◆ **RECORDS FOR PROCESSING**:
>> START
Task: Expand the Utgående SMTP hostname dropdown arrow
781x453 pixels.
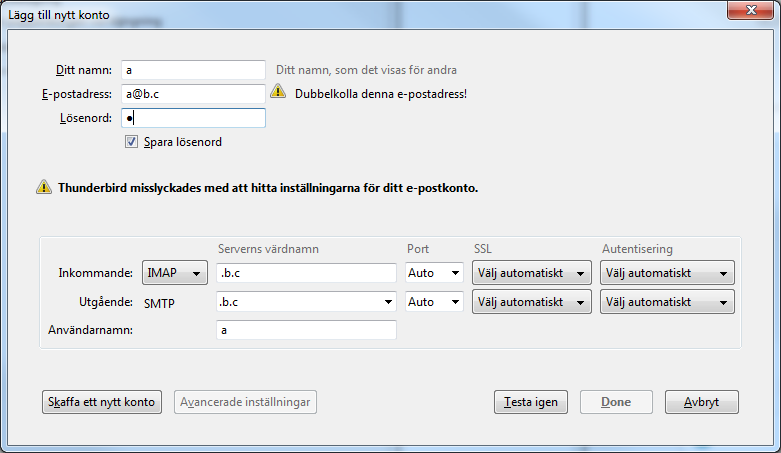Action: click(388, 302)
>> END
>> START
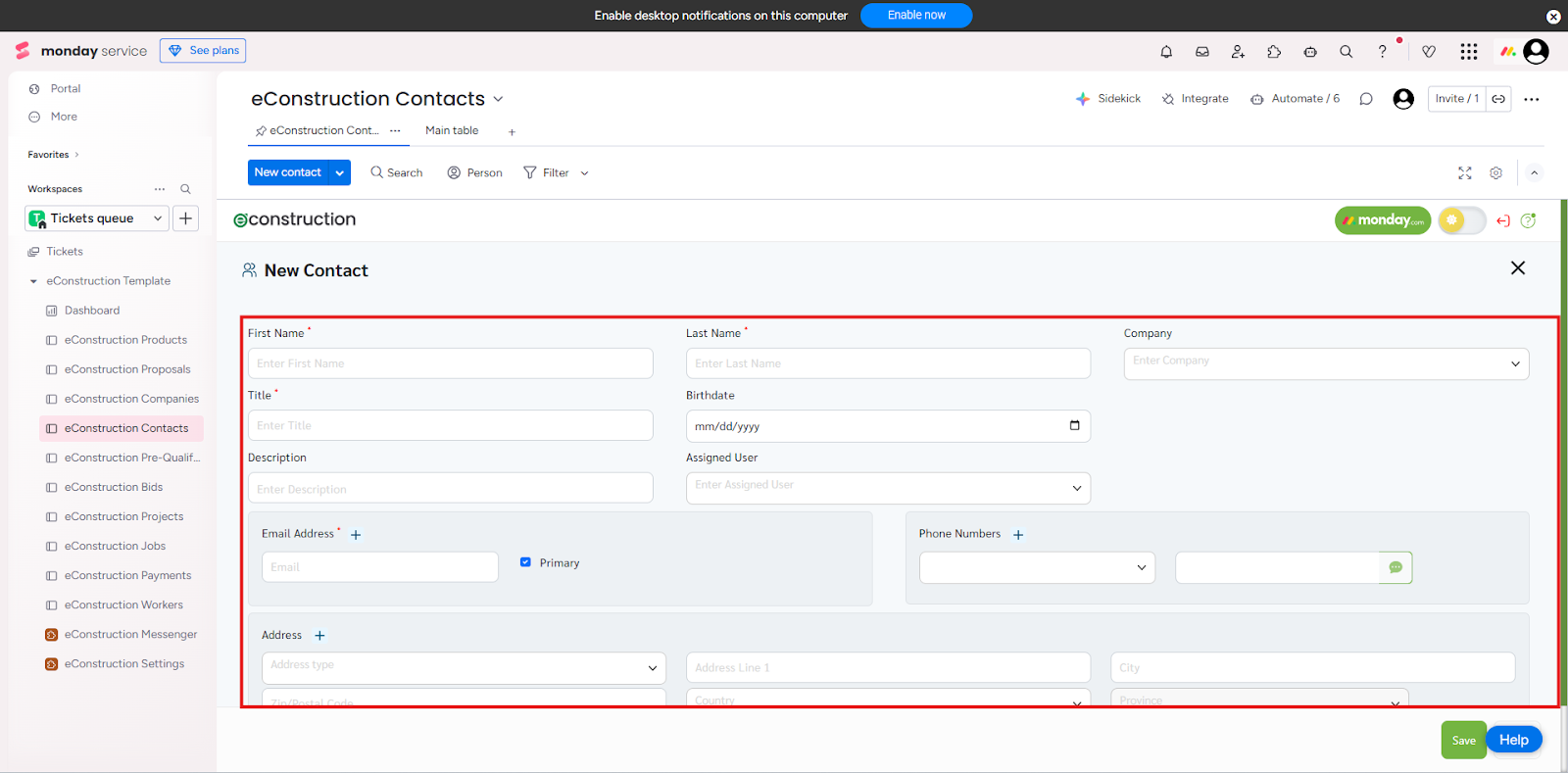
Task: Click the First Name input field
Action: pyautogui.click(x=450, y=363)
>> END
◆ **TASK OBJECTIVE**:
Copy the lines from the line containing "Task: Expand the" up to and including the line containing "Action: click(388, 302)", leaving the pictures out of your answer.

◆ **IN RESPONSE**:
Task: Expand the Utgående SMTP hostname dropdown arrow
781x453 pixels.
Action: click(388, 302)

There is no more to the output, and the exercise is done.